4.2.2. L’amélioration du pouvoir prédictif des normes subjectives par une
approche théorique
La procédure théorique consiste à interroger les fondements conceptuels ayant mené à la prise en
compte de tel ou tel concept pour occuper la place de la dimension sociale dans la TCP. Le plus
souvent les normes subjectives ont été mises en adéquation avec le concept de norme injonctive
(Cialdini, 2001 ; Kallgren, Reno et Cialdini, 2000 ; Reno, Cialdini, et Kallgren, 1993). Dans cette
approche, les auteurs ont tout d’abord positionné le concept de normes subjectives selon l’aspect
injonctif des normes (ce qu’il est attendu de moi), et ensuite ils lui ont adossé le concept de
normes descriptives (ce que la majorité des gens font). Toutefois, au-delà de la dichotomie
normes injonctives/descriptives, d’autres fondements théoriques sont considérés pour justifier de
différentes facettes de la dimension sociale dans la prédiction du comportement (Beck et Ajzen,
1991 ; Conner, Martin, Silverdale et Grogan, 1996, voir Armitage et Conner 1998 pour revue).

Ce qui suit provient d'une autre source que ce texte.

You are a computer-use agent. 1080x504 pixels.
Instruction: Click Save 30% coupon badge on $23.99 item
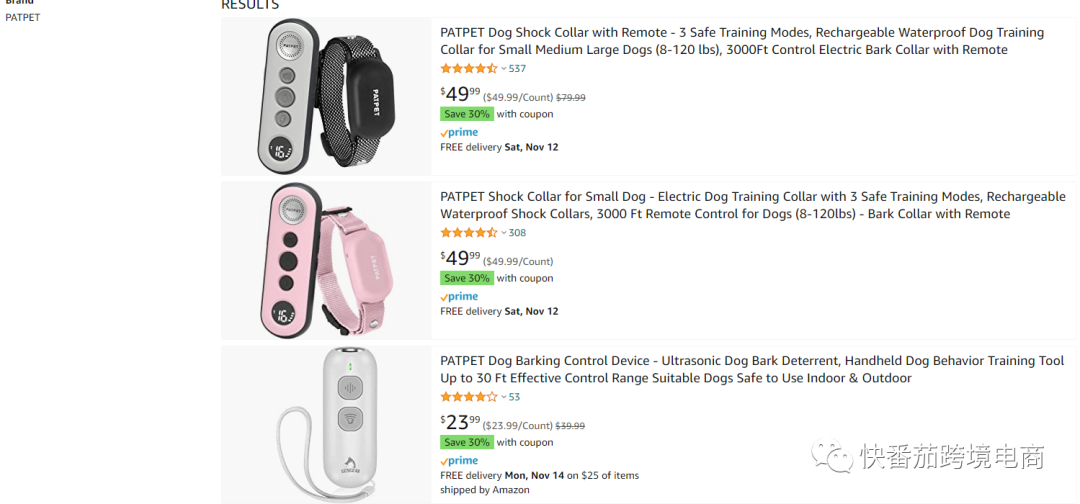coord(467,442)
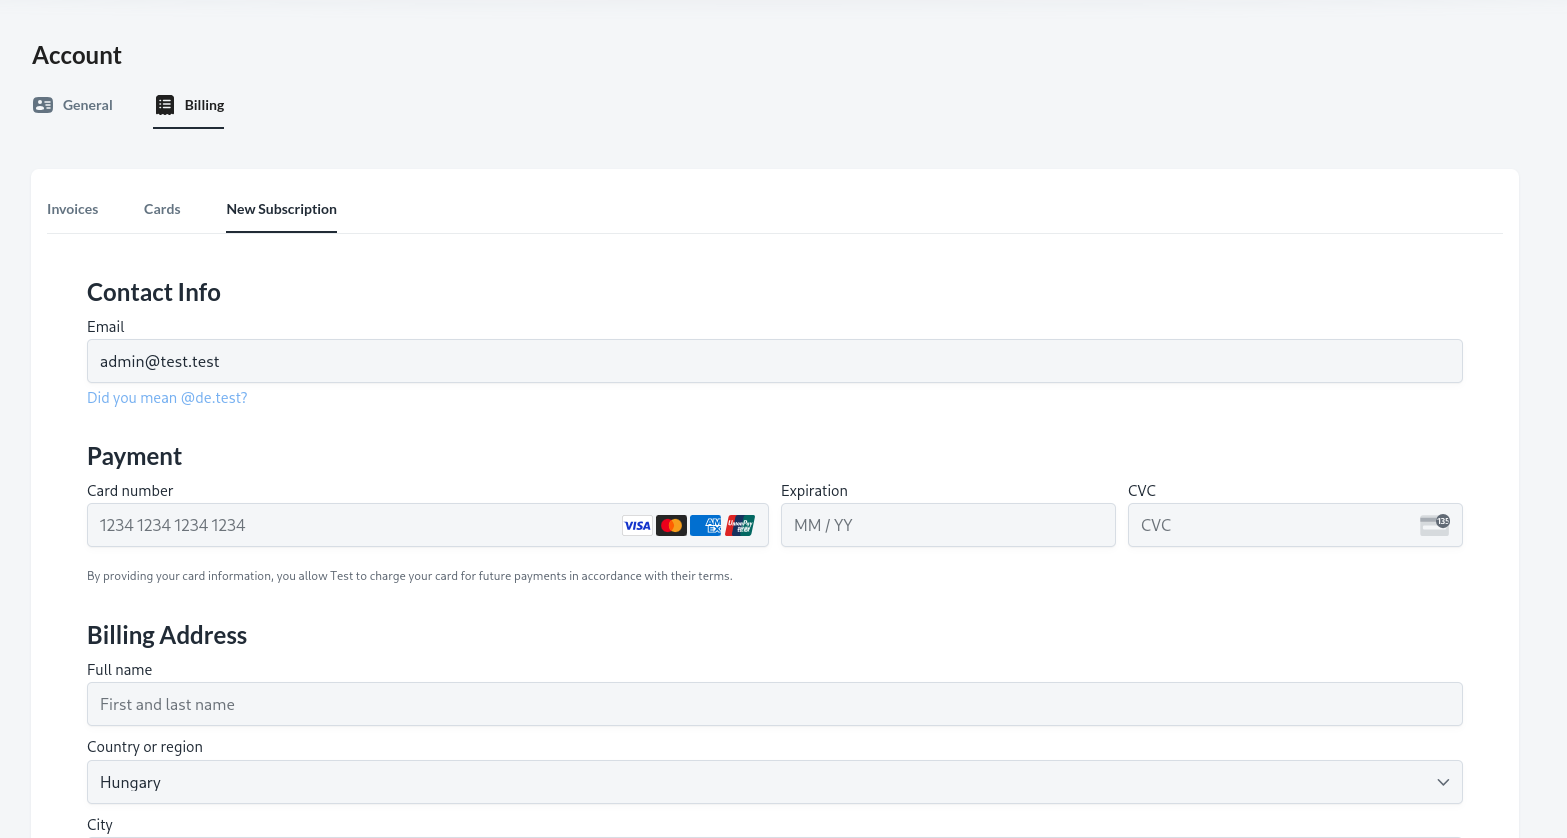Focus the Expiration MM / YY field
This screenshot has height=838, width=1567.
(x=947, y=525)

C’est ainsi que Corner et Armitage (1998, 2001) pointent pas moins de six « variables
additionnelles » dont il faudrait tenir compte dans le cadre de la TCP pour augmenter le pouvoir
prédictif
72de la théorie. Parmi ces « variables additionnelles », les normes morales (Beck et
Ajzen, 1991 ; Conner et Armitage, 1998 ; Conner, Martin, Silverdale & Grogan, 1996) et
l’identité personnelle sont des candidates potentielles afin d’améliorer la conceptualisation de la
dimension sociale dans la TCP. En effet, l’impact de ces « variables additionnelles »,
complémentaires, trouve quelques justifications dans des théories psychosociales de l’influence
du groupe (Conner et Armitage, 1998 ; Manstead, 2000 ; Rivis et Sheeran, 2003 ; Terry et Hogg,
1996), notamment via la théorie de l’identité sociale (Hogg et Abrams, 1988 ; Tajfel et Turner,
1979 ; Turner, 1982) et la théorie de l’auto-catégorisation (Turner, 1985 ; Turner et al., 1987).
Ainsi, ces auteurs soutiennent que le recours à ces théories est susceptible d’aider à mieux
circonscrire l’impact de la dimension sociale dans la prédiction du comportement.
4.2.3. L’amélioration du pouvoir prédictif des normes subjectives par une
approche qui consiste à interroger le comportement que l’on cherche à prédire
Nous verrons dans ce qui suit (cf. parties 4.4 et 4.5) que les comportements ne doivent pas être
considérés comme équivalents. Comparativement les uns aux autres, certains comportements
peuvent être qualifiés de comportements sociaux. Plus exactement, ces comportements
pro-sociaux témoignent de l’apparition de l’impact des variables sociales dans leur prédiction.
4.2.4. Conclusion
Comme nous l’avons vu dans les évolutions du champ du MSI (chapitre 3), la prise en compte de
la dimension sociale dans la prédiction de l’intention d’utilisation est problématique. Plus avant
dans le cadre de la TCP il s’avère que la prise en compte de la dimension sociale soit du même
acabit. Par conséquent, la partie suivante sera l’occasion de développer les deuxième et troisième
procédures d’améliorations de la prise en compte de la dimension sociale développées
72
La saillance des croyances, le comportement passé ou l’habitude, le contrôle comportemental perçu versus l’auto efficacité, les normes morales, l’identité personnelle, et enfin des croyances affectives sont autant de composants dont il convient d’apprécier leur force dans la prédiction du comportement.